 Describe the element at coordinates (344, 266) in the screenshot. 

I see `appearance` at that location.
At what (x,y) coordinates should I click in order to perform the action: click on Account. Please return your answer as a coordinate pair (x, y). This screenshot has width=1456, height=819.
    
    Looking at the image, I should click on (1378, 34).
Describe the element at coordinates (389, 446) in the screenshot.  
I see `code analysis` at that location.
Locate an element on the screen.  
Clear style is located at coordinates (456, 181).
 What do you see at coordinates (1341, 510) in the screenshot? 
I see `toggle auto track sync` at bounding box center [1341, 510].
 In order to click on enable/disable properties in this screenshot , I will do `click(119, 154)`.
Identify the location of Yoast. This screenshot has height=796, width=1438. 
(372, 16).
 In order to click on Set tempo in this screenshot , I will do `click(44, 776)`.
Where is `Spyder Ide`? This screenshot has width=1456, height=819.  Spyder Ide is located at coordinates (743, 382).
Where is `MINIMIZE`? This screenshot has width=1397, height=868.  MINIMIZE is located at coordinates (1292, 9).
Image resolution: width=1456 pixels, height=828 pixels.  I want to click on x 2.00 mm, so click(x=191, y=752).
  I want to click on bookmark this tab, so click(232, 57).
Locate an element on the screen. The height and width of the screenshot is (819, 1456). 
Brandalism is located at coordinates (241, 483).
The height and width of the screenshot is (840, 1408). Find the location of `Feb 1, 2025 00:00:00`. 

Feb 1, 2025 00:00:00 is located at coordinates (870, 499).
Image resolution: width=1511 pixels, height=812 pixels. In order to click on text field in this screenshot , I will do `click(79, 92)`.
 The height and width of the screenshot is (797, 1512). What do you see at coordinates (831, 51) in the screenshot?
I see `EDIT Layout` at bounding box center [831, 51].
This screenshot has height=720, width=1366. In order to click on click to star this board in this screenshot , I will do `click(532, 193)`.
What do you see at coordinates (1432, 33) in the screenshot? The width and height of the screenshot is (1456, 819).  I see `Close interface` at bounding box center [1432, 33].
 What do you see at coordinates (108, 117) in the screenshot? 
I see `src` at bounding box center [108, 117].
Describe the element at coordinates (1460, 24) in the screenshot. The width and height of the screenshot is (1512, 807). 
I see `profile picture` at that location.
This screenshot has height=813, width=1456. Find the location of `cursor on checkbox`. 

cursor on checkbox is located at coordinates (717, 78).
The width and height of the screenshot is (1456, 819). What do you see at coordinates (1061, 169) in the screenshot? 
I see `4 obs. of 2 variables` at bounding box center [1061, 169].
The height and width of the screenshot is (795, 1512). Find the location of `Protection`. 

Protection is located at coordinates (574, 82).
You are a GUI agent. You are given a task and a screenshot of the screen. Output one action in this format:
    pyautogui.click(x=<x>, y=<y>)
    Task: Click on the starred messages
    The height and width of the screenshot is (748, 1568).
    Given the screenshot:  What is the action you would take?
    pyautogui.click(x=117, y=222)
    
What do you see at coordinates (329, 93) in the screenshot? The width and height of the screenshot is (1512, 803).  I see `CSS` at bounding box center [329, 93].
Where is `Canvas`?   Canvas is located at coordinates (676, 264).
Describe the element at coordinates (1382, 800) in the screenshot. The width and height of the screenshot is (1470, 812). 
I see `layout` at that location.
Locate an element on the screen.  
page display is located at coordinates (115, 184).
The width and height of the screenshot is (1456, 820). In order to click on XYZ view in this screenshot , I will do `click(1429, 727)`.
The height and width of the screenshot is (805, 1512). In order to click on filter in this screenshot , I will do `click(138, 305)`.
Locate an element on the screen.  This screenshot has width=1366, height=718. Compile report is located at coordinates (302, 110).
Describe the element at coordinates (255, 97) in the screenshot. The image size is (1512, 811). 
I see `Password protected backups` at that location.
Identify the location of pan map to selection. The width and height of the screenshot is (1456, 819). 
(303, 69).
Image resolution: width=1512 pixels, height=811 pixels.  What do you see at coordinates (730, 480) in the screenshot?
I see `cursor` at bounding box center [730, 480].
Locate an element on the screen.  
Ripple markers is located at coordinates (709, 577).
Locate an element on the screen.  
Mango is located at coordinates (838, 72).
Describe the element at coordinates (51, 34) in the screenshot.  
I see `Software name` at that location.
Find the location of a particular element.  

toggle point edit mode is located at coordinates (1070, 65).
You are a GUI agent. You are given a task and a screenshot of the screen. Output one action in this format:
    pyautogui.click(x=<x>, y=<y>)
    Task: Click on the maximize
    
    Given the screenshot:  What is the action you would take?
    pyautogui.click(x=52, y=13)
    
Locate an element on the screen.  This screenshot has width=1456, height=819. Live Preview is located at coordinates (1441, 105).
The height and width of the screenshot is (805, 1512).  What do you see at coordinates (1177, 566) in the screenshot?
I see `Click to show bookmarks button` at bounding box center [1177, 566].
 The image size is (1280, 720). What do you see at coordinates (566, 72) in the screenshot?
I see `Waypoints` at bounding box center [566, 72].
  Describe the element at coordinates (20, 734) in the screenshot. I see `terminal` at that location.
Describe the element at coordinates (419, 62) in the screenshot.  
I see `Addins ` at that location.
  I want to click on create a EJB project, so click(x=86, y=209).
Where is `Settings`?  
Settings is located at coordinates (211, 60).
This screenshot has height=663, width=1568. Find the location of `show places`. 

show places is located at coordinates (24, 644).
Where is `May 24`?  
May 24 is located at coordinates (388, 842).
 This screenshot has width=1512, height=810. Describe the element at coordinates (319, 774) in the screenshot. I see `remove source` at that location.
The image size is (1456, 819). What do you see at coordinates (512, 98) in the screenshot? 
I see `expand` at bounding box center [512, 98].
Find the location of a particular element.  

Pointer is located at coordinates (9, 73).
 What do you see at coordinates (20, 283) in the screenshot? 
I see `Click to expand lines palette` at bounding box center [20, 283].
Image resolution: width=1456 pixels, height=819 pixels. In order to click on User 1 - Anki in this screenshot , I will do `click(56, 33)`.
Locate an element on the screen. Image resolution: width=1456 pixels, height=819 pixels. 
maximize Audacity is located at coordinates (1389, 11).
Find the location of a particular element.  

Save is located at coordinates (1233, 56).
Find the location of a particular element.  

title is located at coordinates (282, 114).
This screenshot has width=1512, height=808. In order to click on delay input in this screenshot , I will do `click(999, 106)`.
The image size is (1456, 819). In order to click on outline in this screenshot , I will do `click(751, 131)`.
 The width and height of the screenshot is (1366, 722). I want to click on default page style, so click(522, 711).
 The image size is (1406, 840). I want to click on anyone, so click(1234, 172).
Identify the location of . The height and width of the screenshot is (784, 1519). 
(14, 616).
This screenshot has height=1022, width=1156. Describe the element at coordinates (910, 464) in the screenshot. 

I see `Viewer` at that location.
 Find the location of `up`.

━━━━━━

EXERCISE PROMPT →
Pick out every line in the rows above that contains the string "should", and copy each one in full. Count only matches with the same case.

OUTPUT FOR THIS TASK →
At what (x,y) coordinates should I click in order to perform the action: click on Account. Please return your answer as a coordinate pair (x, y). This screenshot has width=1456, height=819.
    Looking at the image, I should click on (1378, 34).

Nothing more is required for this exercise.